Given data:
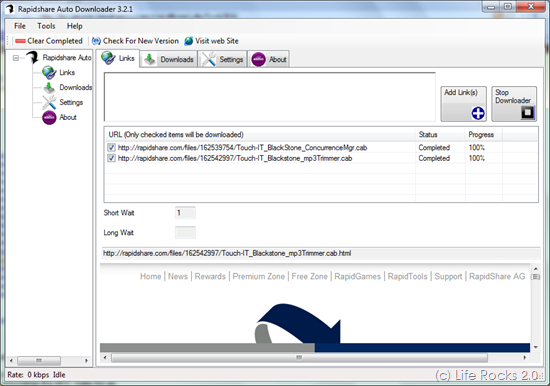
Task: Uncheck the ConcurrenceMgr.cab download checkbox
Action: point(111,147)
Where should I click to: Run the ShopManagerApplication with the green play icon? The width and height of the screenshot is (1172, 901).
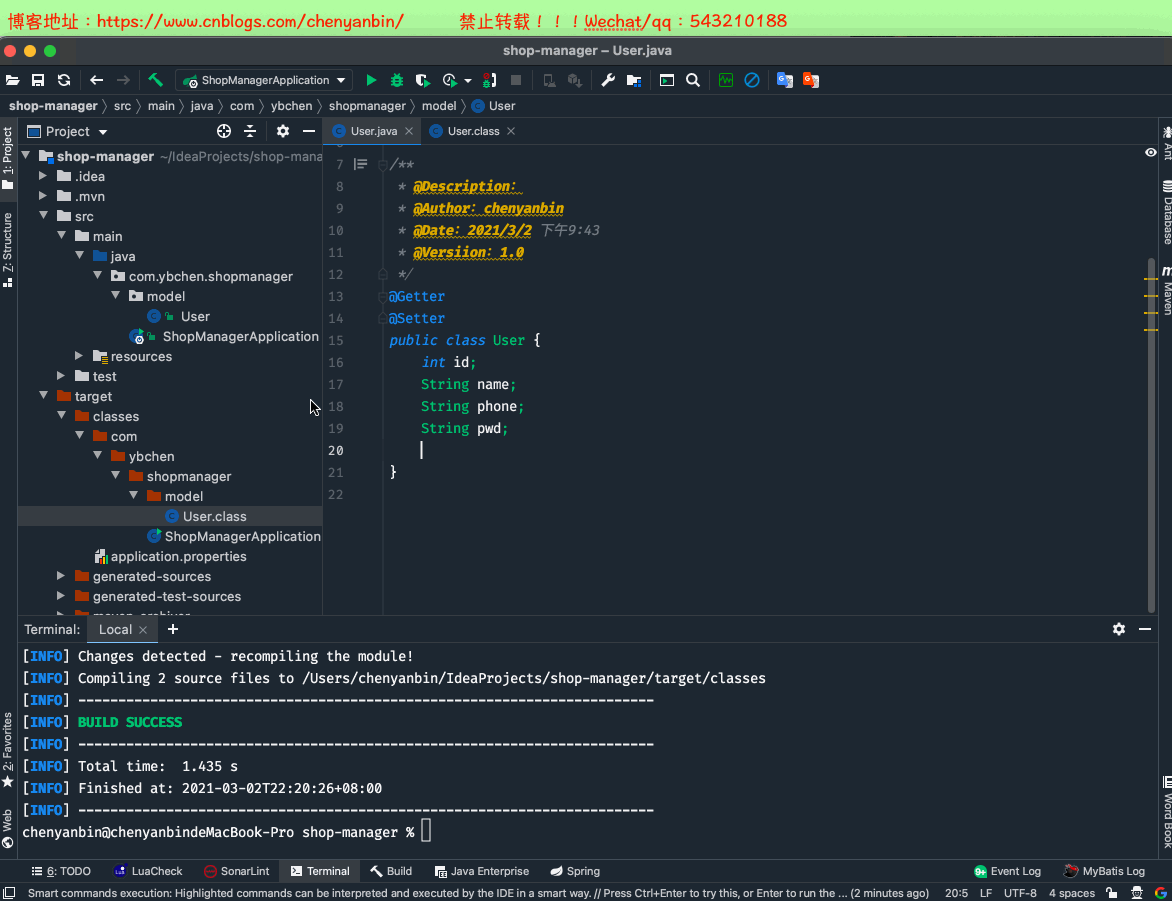tap(372, 80)
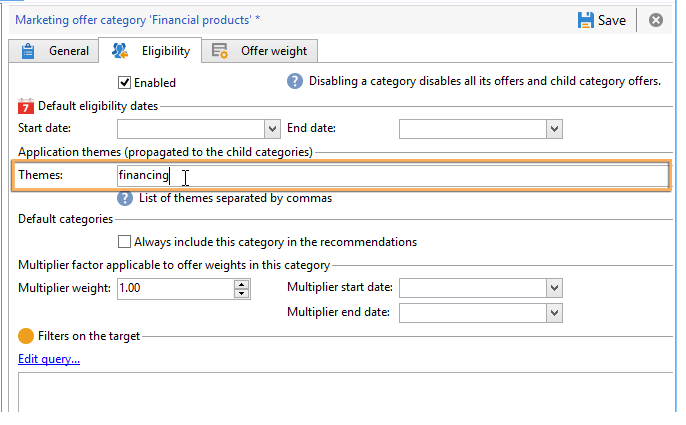Expand the Multiplier end date dropdown
Viewport: 686px width, 425px height.
(x=554, y=312)
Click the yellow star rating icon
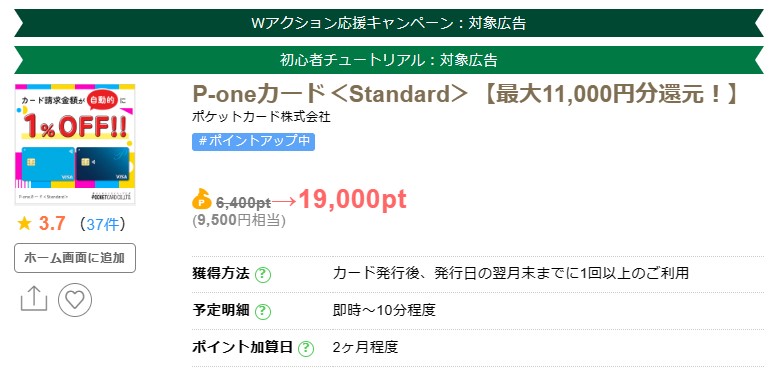Image resolution: width=772 pixels, height=385 pixels. [24, 224]
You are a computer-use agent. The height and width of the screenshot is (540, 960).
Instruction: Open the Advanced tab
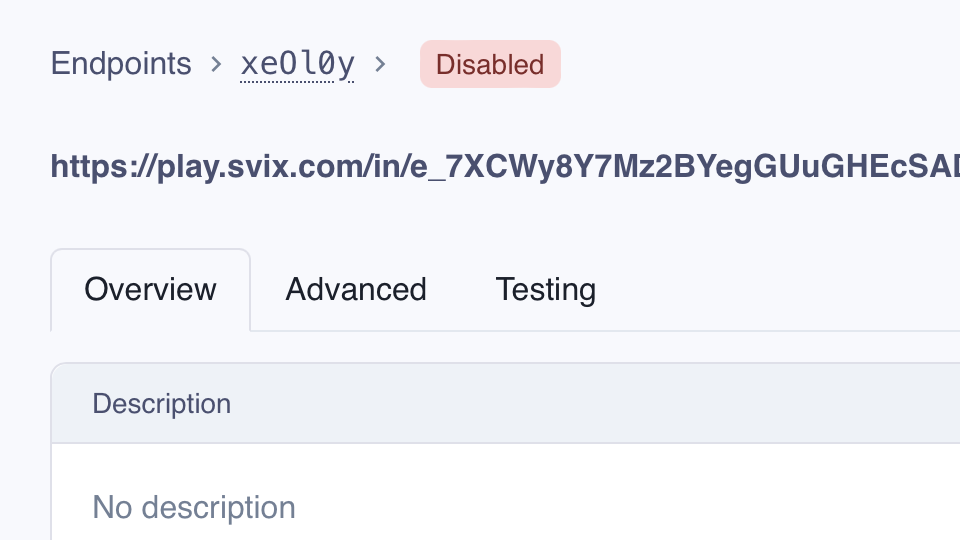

What you will do: Reproduce, with the pictures omitted, exactly those lines that run from the line with "Click the yellow star rating icon" to the last line of the material, both ends included.

Reply:
Click the yellow star rating icon
Image resolution: width=772 pixels, height=385 pixels. [24, 224]
You are a computer-use agent. The height and width of the screenshot is (540, 960).
Instruction: Open the Advanced tab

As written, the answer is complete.